TASK OBJECTIVE:
Wherever a line of the listing holds the string "input", copy that line.

--- GIVEN INFORMATION Enclosed Below ---

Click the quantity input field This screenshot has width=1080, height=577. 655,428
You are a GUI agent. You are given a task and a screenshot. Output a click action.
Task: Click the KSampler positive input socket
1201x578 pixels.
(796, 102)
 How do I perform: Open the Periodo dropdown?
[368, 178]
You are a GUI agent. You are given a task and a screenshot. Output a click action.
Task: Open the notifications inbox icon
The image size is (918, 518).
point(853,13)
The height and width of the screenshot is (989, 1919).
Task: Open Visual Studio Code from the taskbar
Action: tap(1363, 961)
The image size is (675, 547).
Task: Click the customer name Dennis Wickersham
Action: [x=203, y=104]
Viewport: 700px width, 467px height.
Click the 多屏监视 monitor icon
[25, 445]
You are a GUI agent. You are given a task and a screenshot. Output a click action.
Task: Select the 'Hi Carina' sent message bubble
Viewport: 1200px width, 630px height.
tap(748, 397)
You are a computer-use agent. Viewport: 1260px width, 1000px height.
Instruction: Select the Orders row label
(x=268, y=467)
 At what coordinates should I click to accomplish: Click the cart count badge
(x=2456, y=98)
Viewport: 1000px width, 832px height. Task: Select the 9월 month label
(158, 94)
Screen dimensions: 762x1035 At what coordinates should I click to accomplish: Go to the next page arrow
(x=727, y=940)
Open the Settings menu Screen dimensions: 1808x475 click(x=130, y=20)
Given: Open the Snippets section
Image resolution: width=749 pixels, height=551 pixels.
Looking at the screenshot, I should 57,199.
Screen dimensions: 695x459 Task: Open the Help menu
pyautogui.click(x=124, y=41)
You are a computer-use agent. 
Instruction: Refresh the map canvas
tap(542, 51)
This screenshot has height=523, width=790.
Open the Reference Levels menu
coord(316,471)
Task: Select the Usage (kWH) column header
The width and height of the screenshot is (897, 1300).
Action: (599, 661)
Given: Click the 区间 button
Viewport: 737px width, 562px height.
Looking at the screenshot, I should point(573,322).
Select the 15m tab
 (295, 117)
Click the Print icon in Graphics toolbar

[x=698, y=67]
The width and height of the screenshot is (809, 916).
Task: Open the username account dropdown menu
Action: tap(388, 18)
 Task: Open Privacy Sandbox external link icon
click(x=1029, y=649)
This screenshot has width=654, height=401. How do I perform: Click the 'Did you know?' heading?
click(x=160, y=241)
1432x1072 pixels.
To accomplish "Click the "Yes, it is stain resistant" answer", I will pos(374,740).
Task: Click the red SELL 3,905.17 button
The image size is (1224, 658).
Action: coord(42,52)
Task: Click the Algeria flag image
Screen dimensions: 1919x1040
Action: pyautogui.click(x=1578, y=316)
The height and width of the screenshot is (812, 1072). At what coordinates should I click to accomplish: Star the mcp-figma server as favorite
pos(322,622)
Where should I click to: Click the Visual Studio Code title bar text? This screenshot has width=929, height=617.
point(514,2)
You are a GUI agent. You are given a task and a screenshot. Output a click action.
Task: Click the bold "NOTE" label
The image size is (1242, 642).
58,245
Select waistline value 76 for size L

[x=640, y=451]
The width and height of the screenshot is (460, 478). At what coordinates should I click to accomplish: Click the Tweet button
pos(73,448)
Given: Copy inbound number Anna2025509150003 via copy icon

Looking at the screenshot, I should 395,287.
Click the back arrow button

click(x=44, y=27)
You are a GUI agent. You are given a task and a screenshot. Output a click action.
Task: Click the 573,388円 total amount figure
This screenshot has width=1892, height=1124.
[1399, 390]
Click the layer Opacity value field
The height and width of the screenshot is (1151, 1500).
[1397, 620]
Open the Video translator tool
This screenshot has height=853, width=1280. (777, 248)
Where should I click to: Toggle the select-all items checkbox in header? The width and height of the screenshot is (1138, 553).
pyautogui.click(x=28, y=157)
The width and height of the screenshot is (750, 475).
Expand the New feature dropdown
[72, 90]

--- End of Enclosed GIVEN INFORMATION ---

EXERCISE RESULT:
Click the quantity input field This screenshot has width=1080, height=577. 655,428
Task: Click the KSampler positive input socket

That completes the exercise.